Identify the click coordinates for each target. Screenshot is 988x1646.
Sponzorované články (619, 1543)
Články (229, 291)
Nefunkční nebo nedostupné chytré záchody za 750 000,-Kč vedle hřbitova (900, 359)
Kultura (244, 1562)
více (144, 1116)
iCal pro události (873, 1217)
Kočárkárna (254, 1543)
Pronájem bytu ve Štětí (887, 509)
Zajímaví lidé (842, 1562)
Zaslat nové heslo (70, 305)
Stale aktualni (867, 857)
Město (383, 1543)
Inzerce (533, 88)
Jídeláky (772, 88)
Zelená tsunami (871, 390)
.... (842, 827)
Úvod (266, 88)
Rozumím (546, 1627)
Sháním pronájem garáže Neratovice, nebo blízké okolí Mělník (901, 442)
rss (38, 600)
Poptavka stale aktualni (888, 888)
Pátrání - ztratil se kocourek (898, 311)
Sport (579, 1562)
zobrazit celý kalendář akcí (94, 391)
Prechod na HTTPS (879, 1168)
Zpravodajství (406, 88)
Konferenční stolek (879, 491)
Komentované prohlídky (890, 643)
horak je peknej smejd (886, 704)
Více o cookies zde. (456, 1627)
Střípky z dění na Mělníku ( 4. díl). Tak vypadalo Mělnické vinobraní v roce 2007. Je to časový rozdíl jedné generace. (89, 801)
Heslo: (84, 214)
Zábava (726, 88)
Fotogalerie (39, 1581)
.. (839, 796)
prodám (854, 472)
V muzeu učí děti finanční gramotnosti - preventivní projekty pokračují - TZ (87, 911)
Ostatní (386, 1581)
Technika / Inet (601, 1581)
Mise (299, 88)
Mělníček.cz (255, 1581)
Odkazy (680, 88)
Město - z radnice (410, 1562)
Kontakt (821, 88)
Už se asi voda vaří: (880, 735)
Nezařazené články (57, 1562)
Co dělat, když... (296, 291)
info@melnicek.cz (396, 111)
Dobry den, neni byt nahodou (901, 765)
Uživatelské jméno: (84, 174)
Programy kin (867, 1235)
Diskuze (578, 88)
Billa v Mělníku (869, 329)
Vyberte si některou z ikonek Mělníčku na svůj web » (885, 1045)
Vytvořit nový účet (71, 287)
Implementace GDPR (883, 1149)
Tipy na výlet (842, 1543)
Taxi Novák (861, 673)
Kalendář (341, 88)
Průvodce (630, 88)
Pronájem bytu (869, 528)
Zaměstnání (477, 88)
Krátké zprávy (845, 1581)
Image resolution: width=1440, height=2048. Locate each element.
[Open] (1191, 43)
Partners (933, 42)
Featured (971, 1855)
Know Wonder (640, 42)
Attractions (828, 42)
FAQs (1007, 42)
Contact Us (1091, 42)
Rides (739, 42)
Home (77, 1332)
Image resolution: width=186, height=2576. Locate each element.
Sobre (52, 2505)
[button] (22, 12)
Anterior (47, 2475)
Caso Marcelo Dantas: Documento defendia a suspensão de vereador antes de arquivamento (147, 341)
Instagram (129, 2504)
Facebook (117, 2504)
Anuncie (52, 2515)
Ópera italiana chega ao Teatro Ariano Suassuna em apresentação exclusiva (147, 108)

──────────

■ What is being asked
Could you copy out the data word for word, starting at its very first line and ending at the line that contains "Zábava (726, 88)", with both of those lines included?

■ Answer to the exercise
Identify the click coordinates for each target. Screenshot is 988x1646.
Sponzorované články (619, 1543)
Články (229, 291)
Nefunkční nebo nedostupné chytré záchody za 750 000,-Kč vedle hřbitova (900, 359)
Kultura (244, 1562)
více (144, 1116)
iCal pro události (873, 1217)
Kočárkárna (254, 1543)
Pronájem bytu ve Štětí (887, 509)
Zajímaví lidé (842, 1562)
Zaslat nové heslo (70, 305)
Stale aktualni (867, 857)
Město (383, 1543)
Inzerce (533, 88)
Jídeláky (772, 88)
Zelená tsunami (871, 390)
.... (842, 827)
Úvod (266, 88)
Rozumím (546, 1627)
Sháním pronájem garáže Neratovice, nebo blízké okolí Mělník (901, 442)
rss (38, 600)
Poptavka stale aktualni (888, 888)
Pátrání - ztratil se kocourek (898, 311)
Sport (579, 1562)
zobrazit celý kalendář akcí (94, 391)
Prechod na HTTPS (879, 1168)
Zpravodajství (406, 88)
Konferenční stolek (879, 491)
Komentované prohlídky (890, 643)
horak je peknej smejd (886, 704)
Více o cookies zde. (456, 1627)
Střípky z dění na Mělníku ( 4. díl). Tak vypadalo Mělnické vinobraní v roce 2007. Je to časový rozdíl jedné generace. (89, 801)
Heslo: (84, 214)
Zábava (726, 88)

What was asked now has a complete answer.